Нравственные нормы уята давно устарели. Существует огромная пропасть между тем, что традиционно представлялось «уятом» и современной жизнью. Например, раньше девственность девушки до брака была важна, чтобы мужчина был уверен, что ребенок точно его, а также чтобы предупредить венерические болезни. В современном обществе доступны контрацептивы и тесты ДНК, поэтому это требование не имеет смысла. Создается ощущение, что уят сконцентрирован только на женщинах. Казахский уят очень мизогинистичен, он направлен на контроль женщин с целью сделать из них жен одного типа: домашних, покорных, скромных.

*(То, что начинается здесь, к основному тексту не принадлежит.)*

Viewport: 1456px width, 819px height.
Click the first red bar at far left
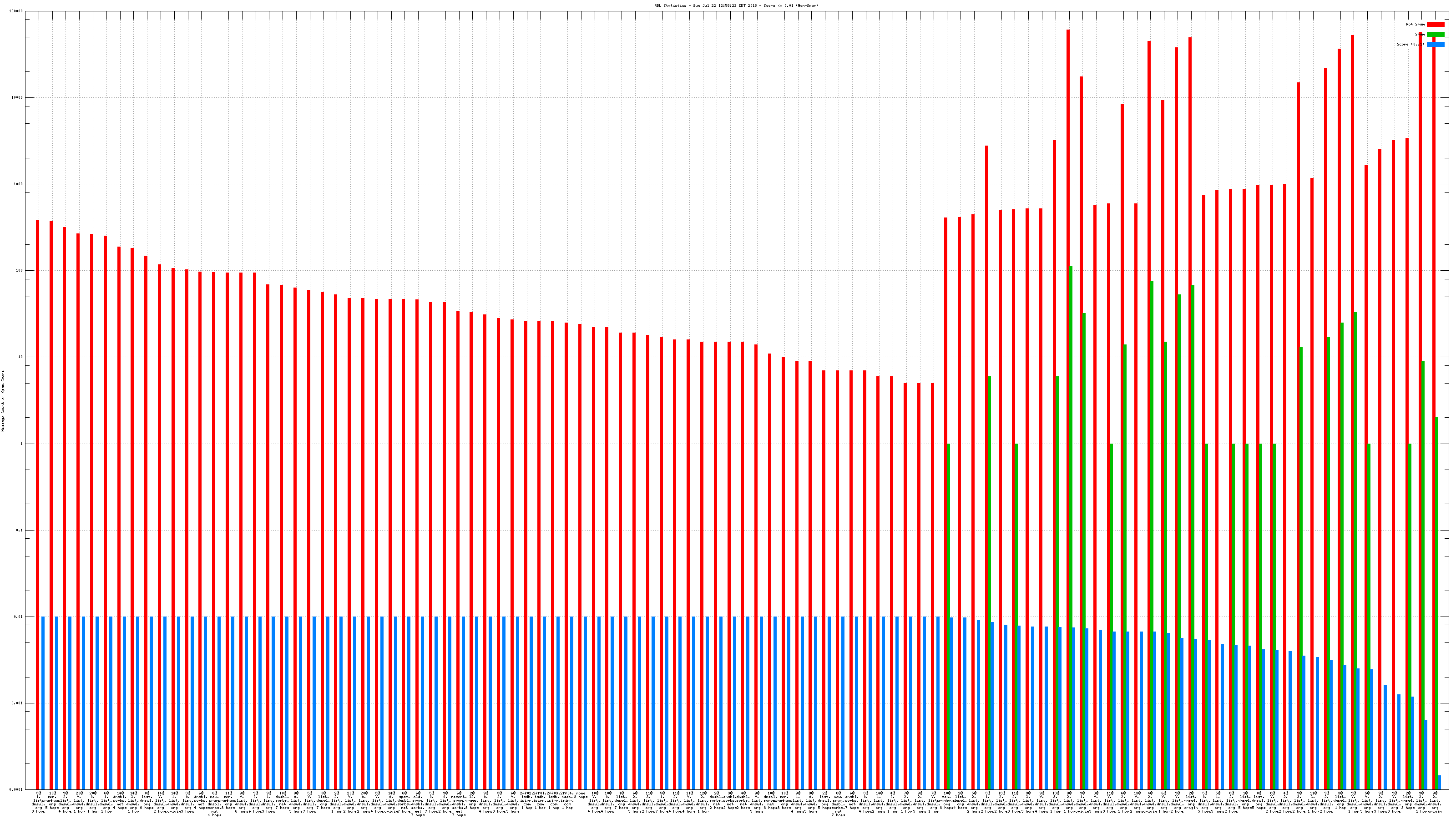[x=38, y=503]
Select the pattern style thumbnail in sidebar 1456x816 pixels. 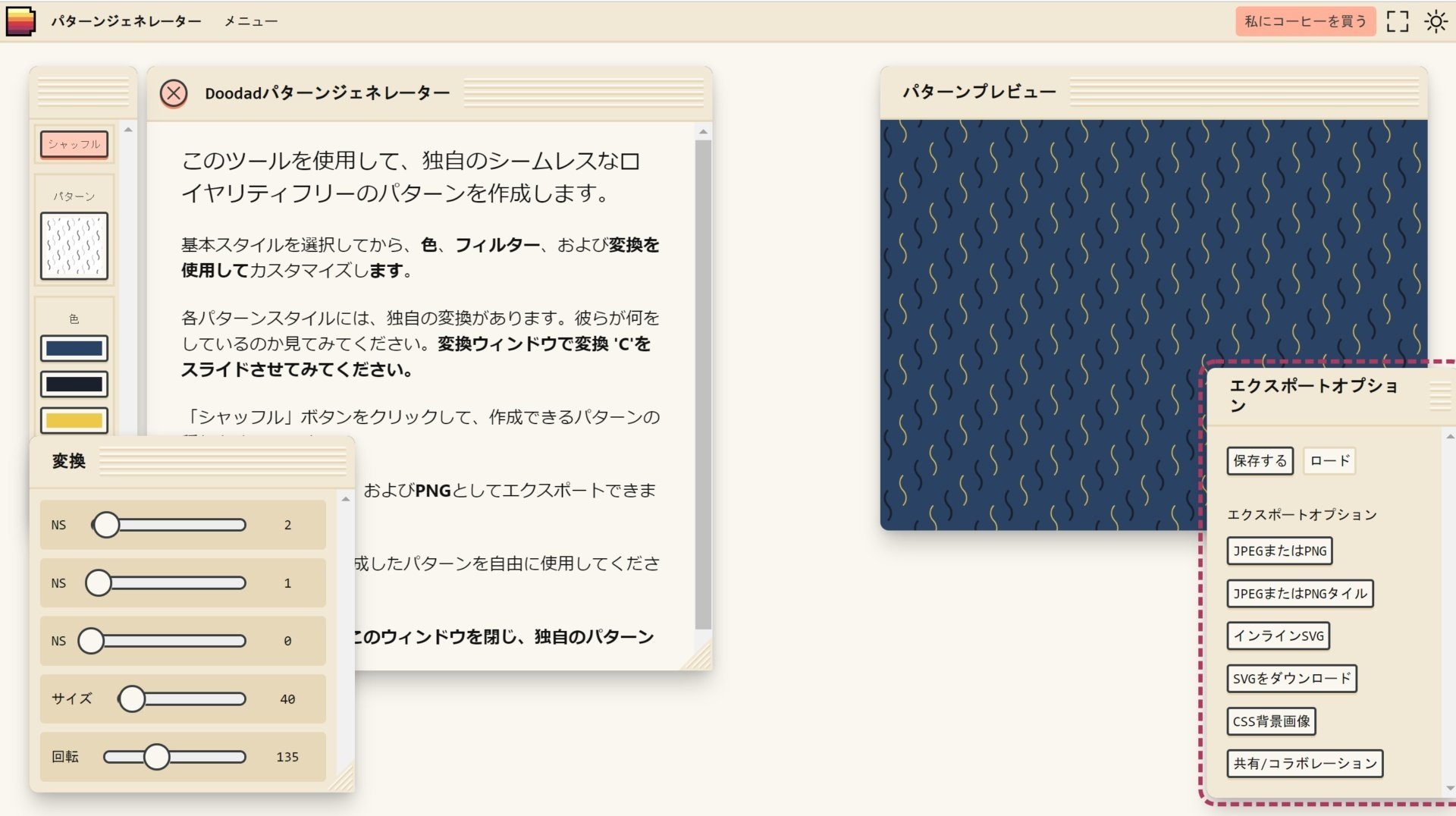pos(74,245)
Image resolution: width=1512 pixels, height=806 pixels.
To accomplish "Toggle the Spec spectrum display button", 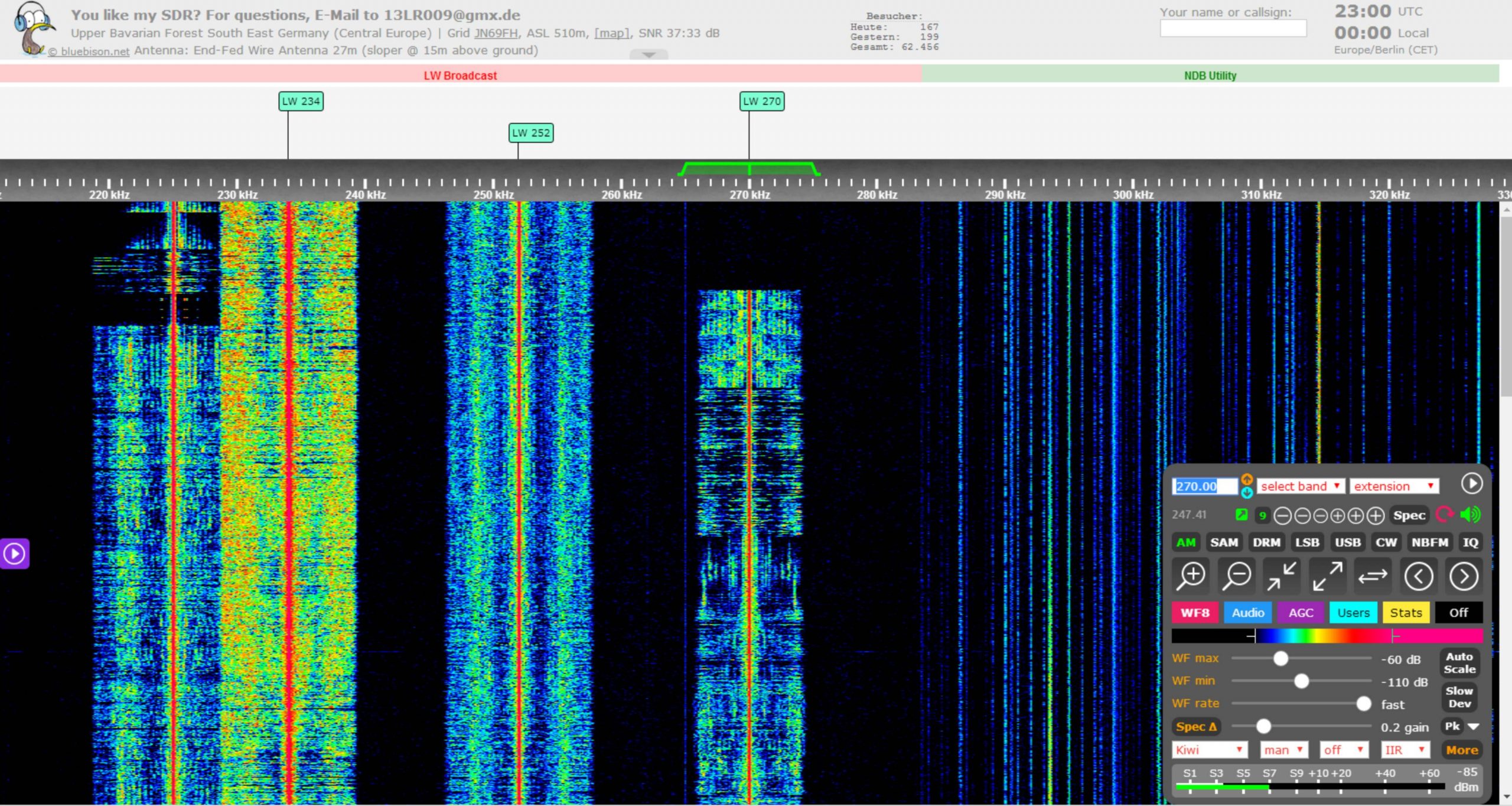I will tap(1409, 515).

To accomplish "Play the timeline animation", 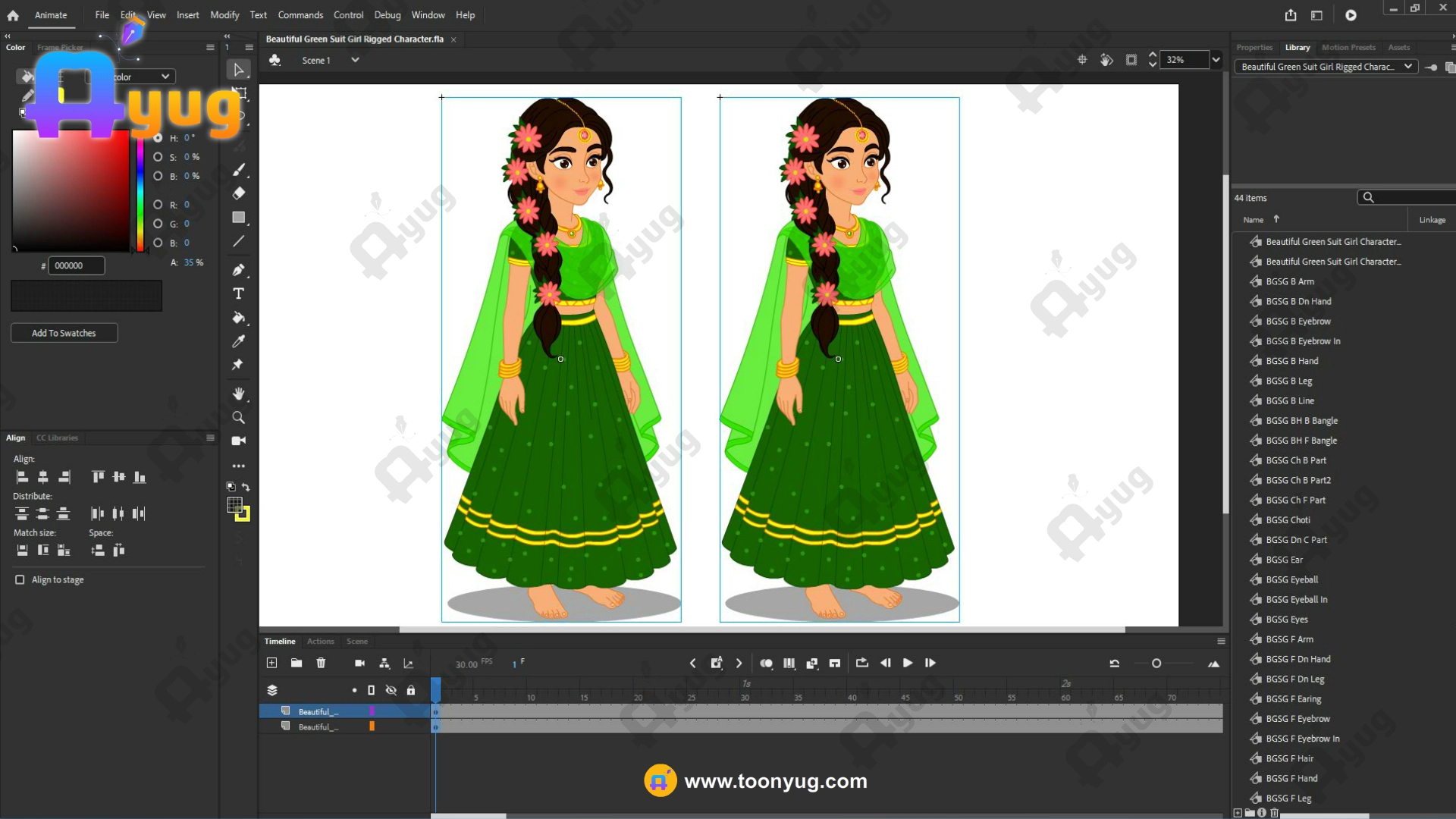I will 907,663.
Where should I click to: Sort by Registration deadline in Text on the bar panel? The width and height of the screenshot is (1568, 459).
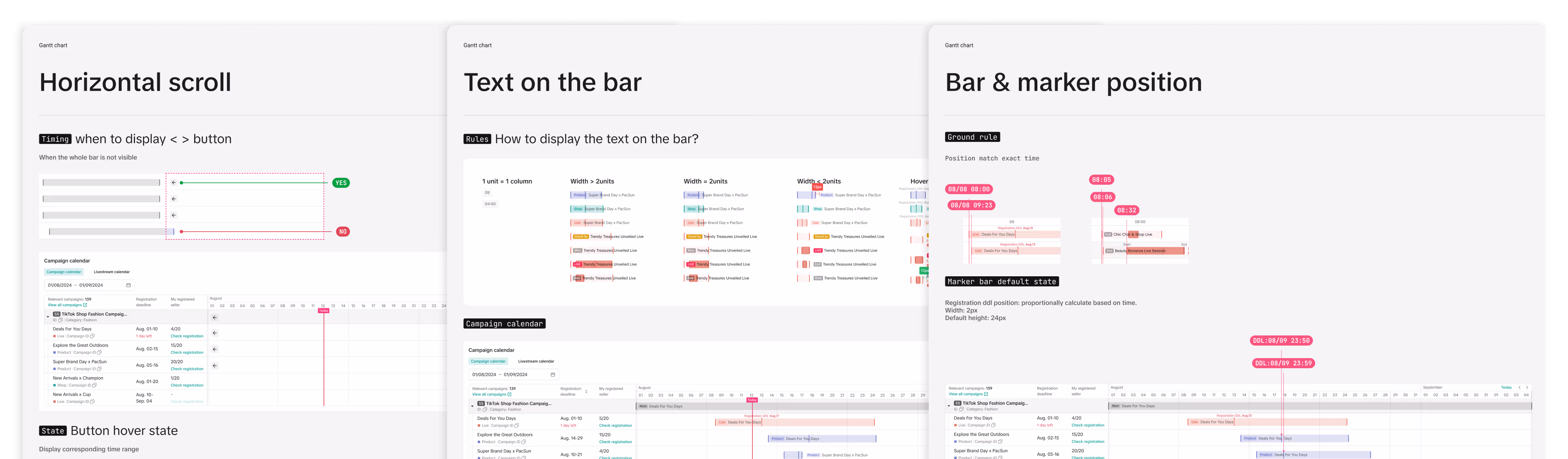(x=586, y=391)
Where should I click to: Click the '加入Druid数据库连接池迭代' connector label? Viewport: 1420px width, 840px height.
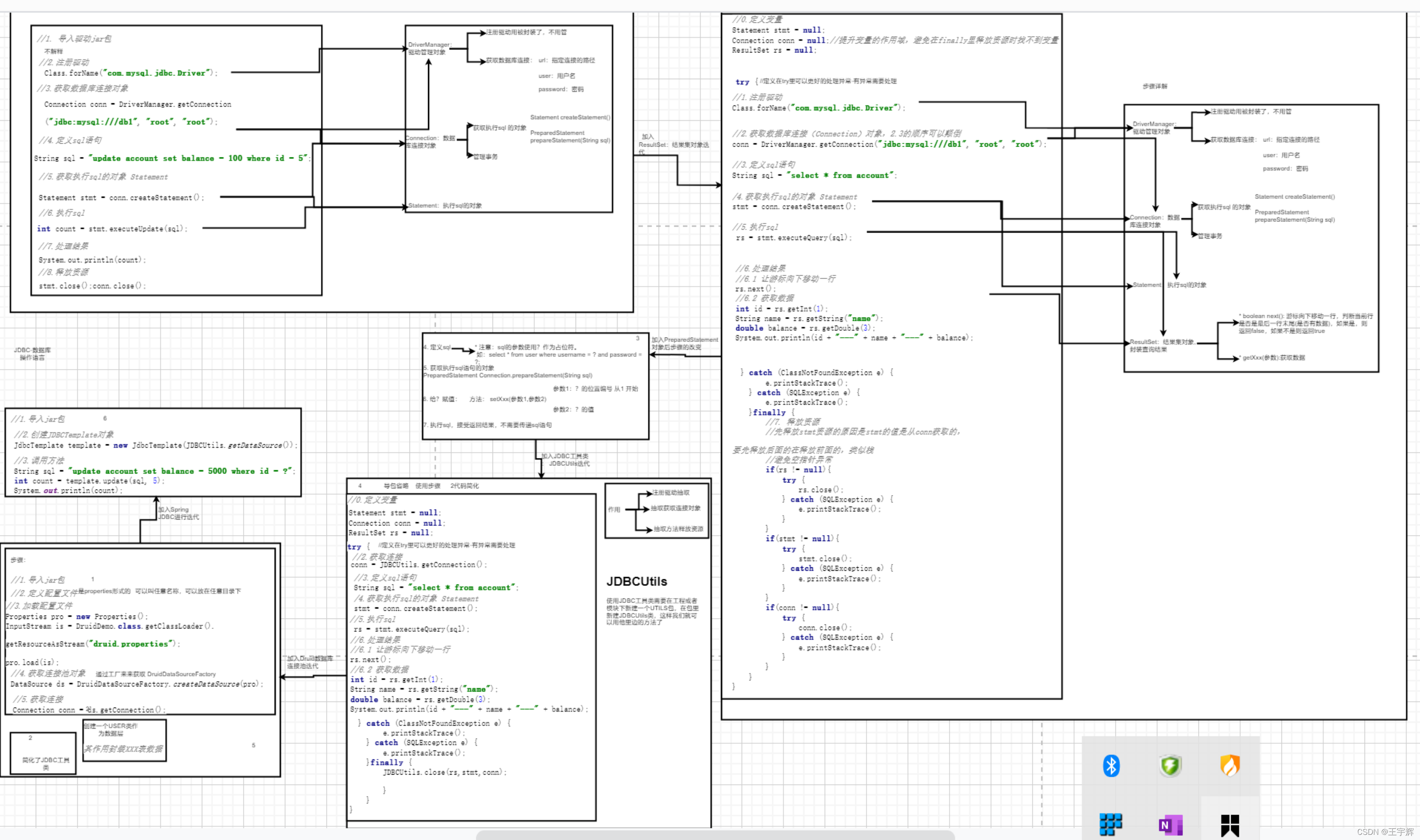(309, 662)
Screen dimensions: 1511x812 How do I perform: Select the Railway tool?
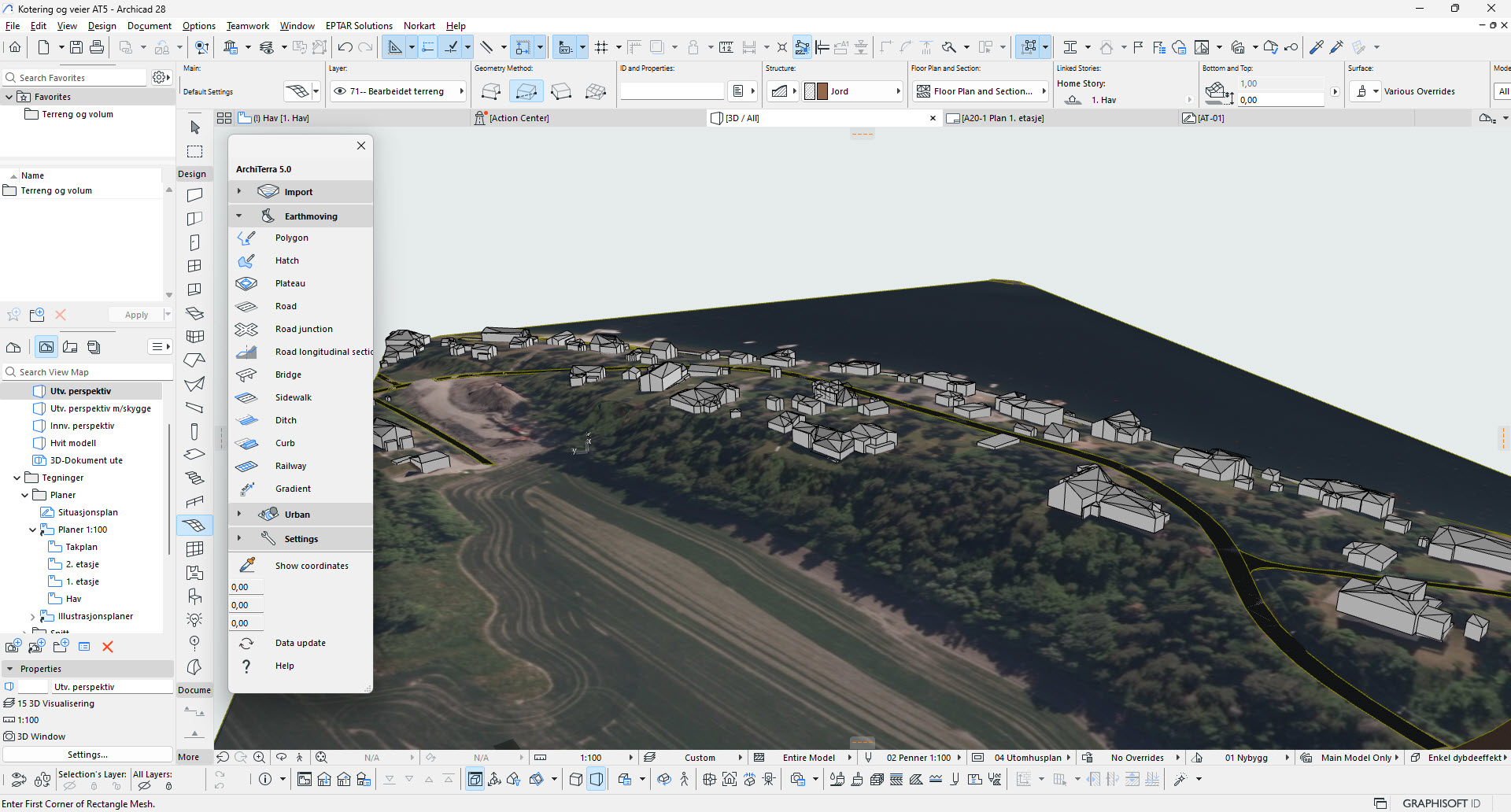[290, 466]
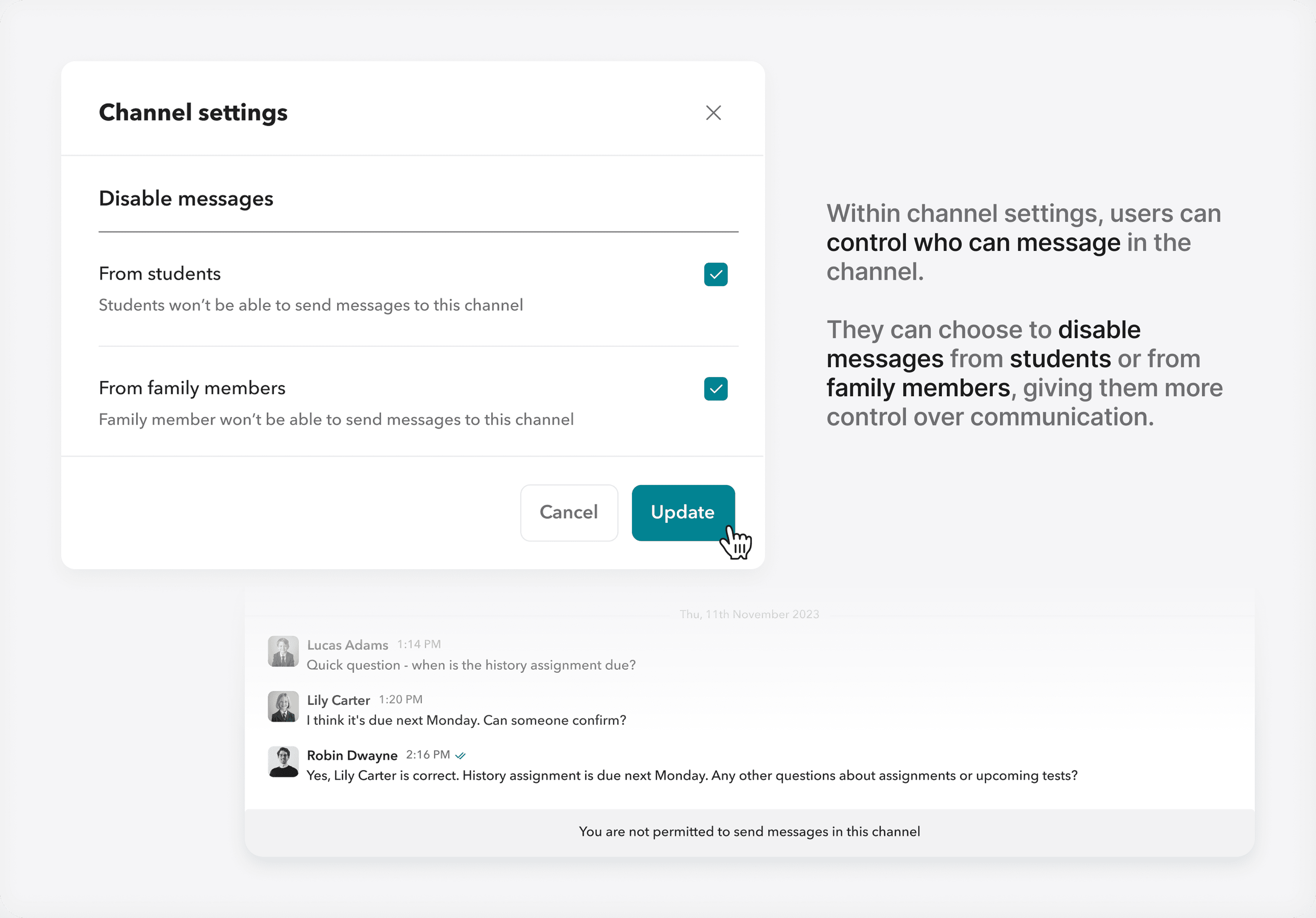The width and height of the screenshot is (1316, 918).
Task: Toggle the From students checkbox
Action: 715,275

Как выглядит типичный уятмэн? Это невротичный человек, у которого все новое и непонятное вызывает тревожность. Уят для них — инструмент для борьбы с собственными страхами. Когда такие люди стыдят жертв сексуального насилия, они поощряют насильников, нагнетают секретный стыд вокруг таких преступлений.

Уят должен быть там, где ему место. Брать взятки и выжимать деньги за медицинское обслуживание — уят, а постоять за себя или носить ту одежду, которую ты хочешь носить — нет. Важно доносить до людей правильную информацию и разрушать стереотипы. Пора приподнять эту завесу секретности и стыда, которая окутывает сексуальное насилие.